Le vendeur a demandé le justificatif de la restitution du dépôt de garantie et le notaire lui a confirmé l’avoir restitué tout en lui opposant le secret professionnel qui faisait obstacle à ce qu’il communique le relevé de compte d’un autre client.

Le vendeur l’a alors assigné afin d’obtenir la communication sous astreinte du relevé de compte.

Le juge rappelle qu’une mesure ne peut être ordonnée que si elle est licite et qu’elle doit être utile et opérante, c’est-à-dire nécessaire au demandeur pour établir ou conserver la preuve dans la perspective d’un procès futur, de sorte que si elle est inutile ou inefficace le rejet s’impose.

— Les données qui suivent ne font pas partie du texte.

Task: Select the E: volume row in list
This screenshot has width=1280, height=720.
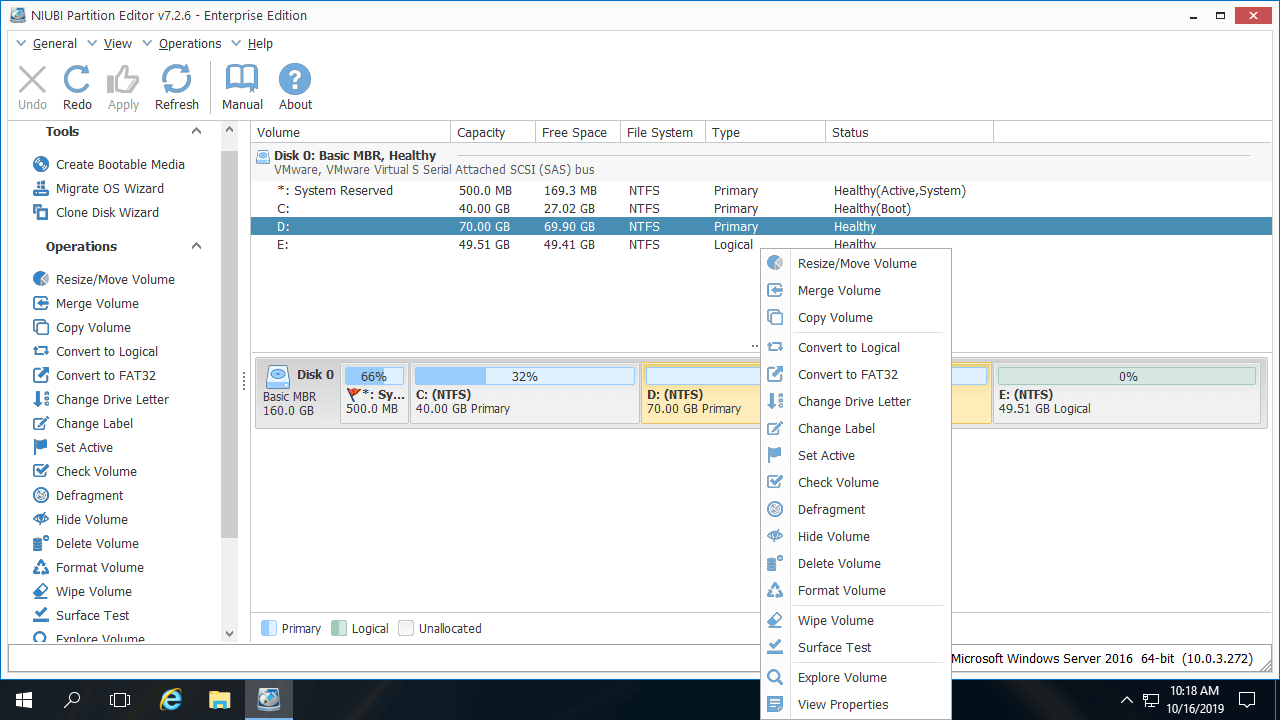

Il constate ensuite que le vendeur sollicite la production par le notaire d’un relevé de compte étude de l’affaire à titre de justificatif du sort de la somme versée par les époux dans le cadre du projet d’acquisition litigieux. Il constate enfin que le notaire a confirmé à plusieurs reprises et par écrit qu’il avait restitué les fonds de sorte que l’intérêt de la communication d’un relevé de compte de l’étude n’est pas utile pour rapporter la preuve de ce fait, ainsi acquis.

Il considère dès lors que le secret professionnel fait obstacle à la communication à l’un des clients du notaire du relevé de compte d’un autre client du même notaire, une telle communication étant inutile à la solution d’un litige futur car le notaire avait confirmé la restitution des fonds à plusieurs reprises par écrit.